TEXT BLOCK:
Wednesday, October 13, 2010

Innocence Lost

A single moment—a split-second experience—can change us. Forever.--Hilary Weeks

How true this statement is so many experiences have changed me forever :moving away from home for the first time,Getting married, Becoming a mother, Becoming a stay at home mom,and most recently becoming the mother of an angel baby.

People are probably getting sick of me writing about Carters death but this blog is for me not for them.

At 8:45 am on Sept. 18, 2010 I woke up to my phone ringing and began talking to my sister until I realized it was 2 hours after the normal time Carter would wake up for his bottle as I walked into his room at 8:48 am I KNEW my world had drastically changed. As my dear cousin Clint put it I had lost my innocence.

GOAL 1: Retype the dataset rows character for character, starting at the line containing "Remove the UPnP port 443 entry" and ending with the last row.
The blog post and the dataset rows were drawn from unrelated sources.

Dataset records
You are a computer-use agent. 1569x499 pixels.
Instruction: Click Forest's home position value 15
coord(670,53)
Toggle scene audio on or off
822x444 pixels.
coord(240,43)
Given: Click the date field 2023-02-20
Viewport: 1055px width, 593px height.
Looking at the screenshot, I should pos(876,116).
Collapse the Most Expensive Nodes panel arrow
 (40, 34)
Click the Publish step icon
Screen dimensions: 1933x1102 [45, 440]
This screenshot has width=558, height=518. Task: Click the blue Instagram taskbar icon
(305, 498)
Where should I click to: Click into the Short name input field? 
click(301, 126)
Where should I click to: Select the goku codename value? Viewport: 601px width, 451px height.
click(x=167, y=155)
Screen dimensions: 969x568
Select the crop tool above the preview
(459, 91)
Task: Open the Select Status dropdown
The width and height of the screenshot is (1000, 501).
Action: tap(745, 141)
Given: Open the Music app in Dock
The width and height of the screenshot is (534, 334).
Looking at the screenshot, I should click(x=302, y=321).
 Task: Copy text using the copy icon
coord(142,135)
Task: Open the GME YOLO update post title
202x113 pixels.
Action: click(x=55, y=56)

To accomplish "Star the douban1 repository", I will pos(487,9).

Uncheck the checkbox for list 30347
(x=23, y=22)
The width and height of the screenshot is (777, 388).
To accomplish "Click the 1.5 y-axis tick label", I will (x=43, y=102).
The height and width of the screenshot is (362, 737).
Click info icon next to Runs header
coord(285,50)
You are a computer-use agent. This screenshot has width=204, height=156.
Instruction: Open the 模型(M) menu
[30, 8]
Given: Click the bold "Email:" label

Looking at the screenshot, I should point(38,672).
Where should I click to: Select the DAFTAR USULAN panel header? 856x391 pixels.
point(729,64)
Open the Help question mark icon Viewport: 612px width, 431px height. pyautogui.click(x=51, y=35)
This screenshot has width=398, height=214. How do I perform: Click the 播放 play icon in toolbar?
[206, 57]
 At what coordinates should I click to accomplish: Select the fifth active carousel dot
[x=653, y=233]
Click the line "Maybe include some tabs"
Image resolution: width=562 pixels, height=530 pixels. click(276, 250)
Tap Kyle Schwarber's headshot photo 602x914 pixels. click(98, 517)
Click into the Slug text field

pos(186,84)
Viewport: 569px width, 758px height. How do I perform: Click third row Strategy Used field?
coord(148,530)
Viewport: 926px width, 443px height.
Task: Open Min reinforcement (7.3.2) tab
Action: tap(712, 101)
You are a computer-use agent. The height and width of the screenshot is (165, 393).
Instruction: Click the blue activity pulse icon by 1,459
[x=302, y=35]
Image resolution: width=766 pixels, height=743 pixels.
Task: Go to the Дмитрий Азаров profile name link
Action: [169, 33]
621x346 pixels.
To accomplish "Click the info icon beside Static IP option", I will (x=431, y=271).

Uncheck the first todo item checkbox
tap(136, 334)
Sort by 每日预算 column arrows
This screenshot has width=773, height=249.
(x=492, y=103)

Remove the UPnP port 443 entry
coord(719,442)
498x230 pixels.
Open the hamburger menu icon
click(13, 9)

GOAL 2: Continue the blog post about Carter's death from the point where it stops.

WRITTEN REPLY 1:
Remove the UPnP port 443 entry
coord(719,442)
498x230 pixels.
Open the hamburger menu icon
click(13, 9)

WRITTEN REPLY 2:
As I was performing CPR on my little baby I just kept thinking "no this can't be happening not to Carter, not to our family". I knew he was gone but I just couldn't let him go. I found my self arguing with God while I waited for the firefighters and EMTs to show up "He is MY baby I need him here." I was mad honestly mad why hadn't I gotten that motherly instinct that told me something was wrong like I had so many times before? Why had I just been blessed with the best night sleep I had gotten in years to wake up to this?

After help arrived I now had the hard task of calling PJ. I now had to change his life in a split second while he sat in his law class. It took 6 calls before he picked up I knew I had to keep calling so he would know it was important. When he answered I had to say the hardest thing any wife or mother would probably have to say. "I need you here, Carter is dead". Seems a little harsh to look back and think that that is how I told him but I had to get it out or I would never dare to tell him.

As I waited for PJ to get home and for the investigation to clear up I learned how well Satan jumps in for the attack he knew I was vulnerable and he went for the neck I kept having thoughts go through my head of "PJ will blame you, you should have woken up to check on him".At this point I felt it WAS my fault, he was fine when I checked on him at midnight why didn't I wake up in enough time to save him. Luckily for me the first thing PJ did when he got there was pull me into a big hug and tell me he loved me.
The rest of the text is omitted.